Live versus Recorded & Reproduced Music


Why do you all think that most of the time, you can tell whether music is live vs. recorded / reproduced in a second or two even though you can't see the source ? When you walk into a bar or hear music coming from down the street or in a park, you know right away if its live & it s often utilizing less than top quality equipment. 

I've heard many fine high end systems w/ top brands (as recently as the 2021 Capitol Audiofest) & in some fine audio stores that are very expensive which sound quite nice, clean, tight, extended on both ends & even image well but not really sound live which I would have thought would be the ultimate goal. High "Fidelity" means very faithful to the source. In some ways, these systems clearly are not. 

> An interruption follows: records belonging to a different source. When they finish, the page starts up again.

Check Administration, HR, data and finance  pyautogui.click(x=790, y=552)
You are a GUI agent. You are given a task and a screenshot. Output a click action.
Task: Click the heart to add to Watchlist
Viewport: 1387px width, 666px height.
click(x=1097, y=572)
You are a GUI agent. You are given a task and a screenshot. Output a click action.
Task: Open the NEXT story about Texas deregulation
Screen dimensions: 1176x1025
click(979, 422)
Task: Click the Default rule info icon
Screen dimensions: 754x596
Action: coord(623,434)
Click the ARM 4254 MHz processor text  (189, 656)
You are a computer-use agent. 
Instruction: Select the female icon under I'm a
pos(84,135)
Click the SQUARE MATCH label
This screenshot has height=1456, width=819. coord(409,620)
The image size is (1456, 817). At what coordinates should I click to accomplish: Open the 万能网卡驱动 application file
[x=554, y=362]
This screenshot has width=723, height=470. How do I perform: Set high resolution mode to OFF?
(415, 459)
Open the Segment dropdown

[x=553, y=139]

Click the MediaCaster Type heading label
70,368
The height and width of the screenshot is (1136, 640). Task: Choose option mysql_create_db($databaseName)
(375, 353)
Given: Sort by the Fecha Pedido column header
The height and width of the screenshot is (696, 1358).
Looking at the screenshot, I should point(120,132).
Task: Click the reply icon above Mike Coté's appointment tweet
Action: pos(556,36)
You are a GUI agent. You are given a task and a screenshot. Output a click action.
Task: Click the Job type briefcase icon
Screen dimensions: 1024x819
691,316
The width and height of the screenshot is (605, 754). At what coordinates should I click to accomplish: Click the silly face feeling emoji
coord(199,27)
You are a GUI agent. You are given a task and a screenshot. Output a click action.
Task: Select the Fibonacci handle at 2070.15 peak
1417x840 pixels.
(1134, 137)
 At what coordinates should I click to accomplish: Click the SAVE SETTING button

The systems that I find come the closest to the live music I've heard at The Narrows in Fall River, MA (Intimate venue - rock, blues, bluegrass, acoustic) )or the BSO at Symphony Hall in Boston involve good quality horn speakers & good tube amplification despite their potential shortcomings they might have. 

Any thoughts?

 

 

jonwolfpell

Showing 1 response by jonwolfpell

I agree that large venues with giant speaker systems set up in an array generally sound terrible, too loud, hard & annoying. I don’t go to large venues any longer for this reason. I saw the Grateful Dead twice in the 70’s & it was still the best sound I’ve ever heard for amplified rock music; very clear, clean & smooth. It wasn’t their big wall of sound system but it was still pretty substantial w/ 27 - Mac 300 watt / channel amps that I counted. 

I guess it’s the layers of sound degradation in most recordings that prevent even top systems from having the transient response & dynamics that make live music sound do distinctive. Eva Cassidy - Live at Blues  Alley / sounds pretty realistic on my system.  Pretty well recorded & quite dynamic.